I thought to myself, “Who in their right mind was gonna buy these still toxic mortgages on Wall Street?” But, as I’ve found out over my 38 years of life, is that in America there’s a sucker born every millisecond. I still believe that even all these mortgage suckers will not be enough to fill the void that them Federal Reserve had filled, by buying trillions in mortgage backed securities over the last three years.
The facts are that no one can really predict what the markets are going to do. You can research yourself to death and never really get the answers that you seek because this is really just a prediction. That is what I’m giving you right now. Ask someone else, and you may get a different answer.
- My prediction is that the Federal Reserve’s exit from the home loan market will cause mortgage rates to rise over the coming year.

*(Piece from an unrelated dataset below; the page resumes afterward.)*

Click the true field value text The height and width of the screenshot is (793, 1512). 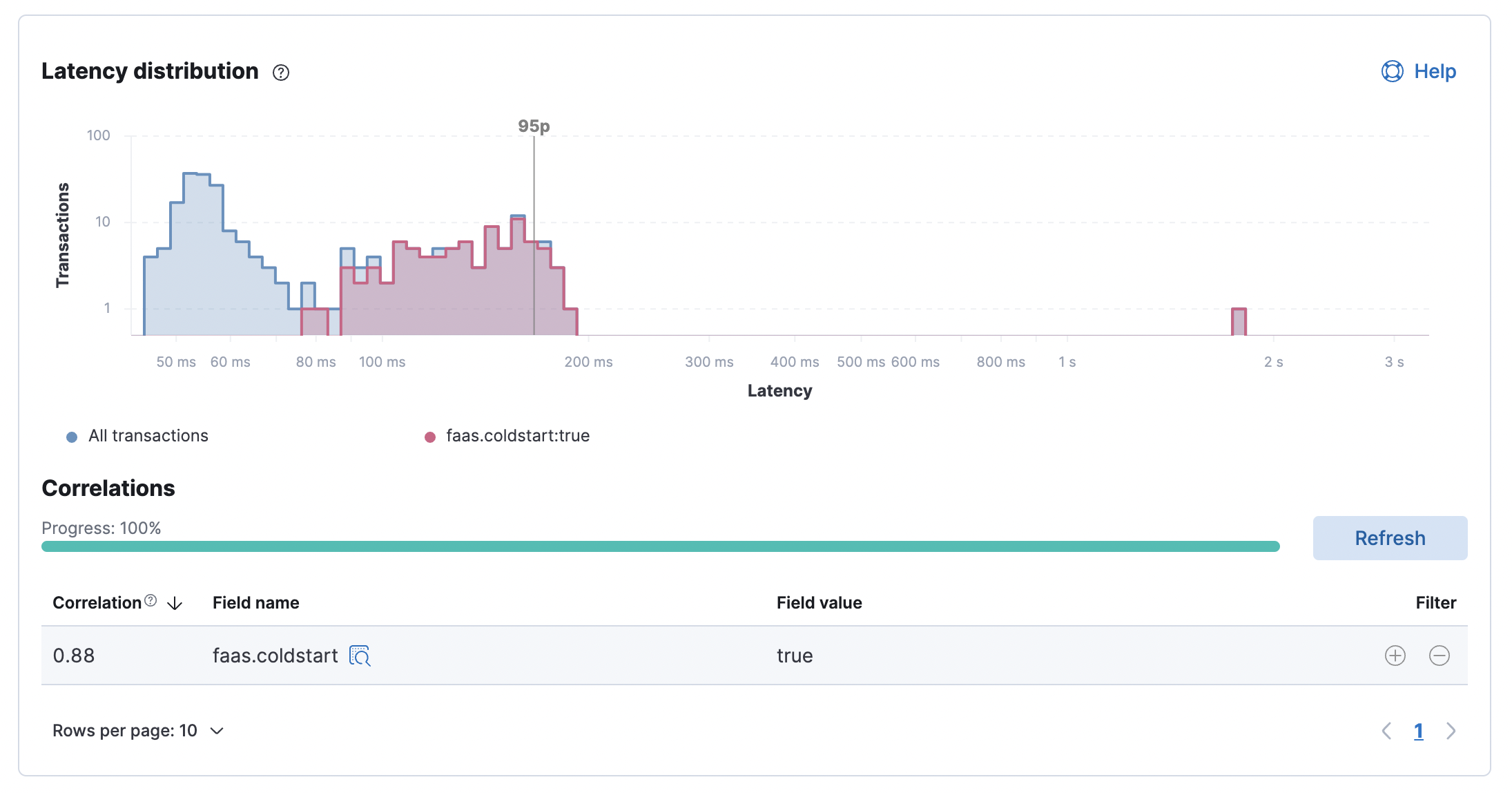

There has already been noticeable up ticks in rates on many days over the last few weeks. Sure, mortgage rates may fall some days and go up on others, but ultimately the averages will rise indefinitely from the historic lows that we’ve experienced over the last few years. There is no way that private investors can fill this gap. Until I see evidence proving otherwise, I will stick by my theory and prediction.
Haven’t you learned that life is really just like gambling? From buying a home, obtaining a mortgage, investing on Wall Street, asking a girl out on a date to speeding on the local freeway, these are all little gambles played out through our days on earth.
- Locking in a mortgage is no different. It’s a gamble.
If it was me and I was looking to get a mortgage to refinance or purchase, I would lock in a rate as soon as possible in the coming months. However, I do not believe that mortgage rates will rise very high and they will still still be very affordable in the coming years.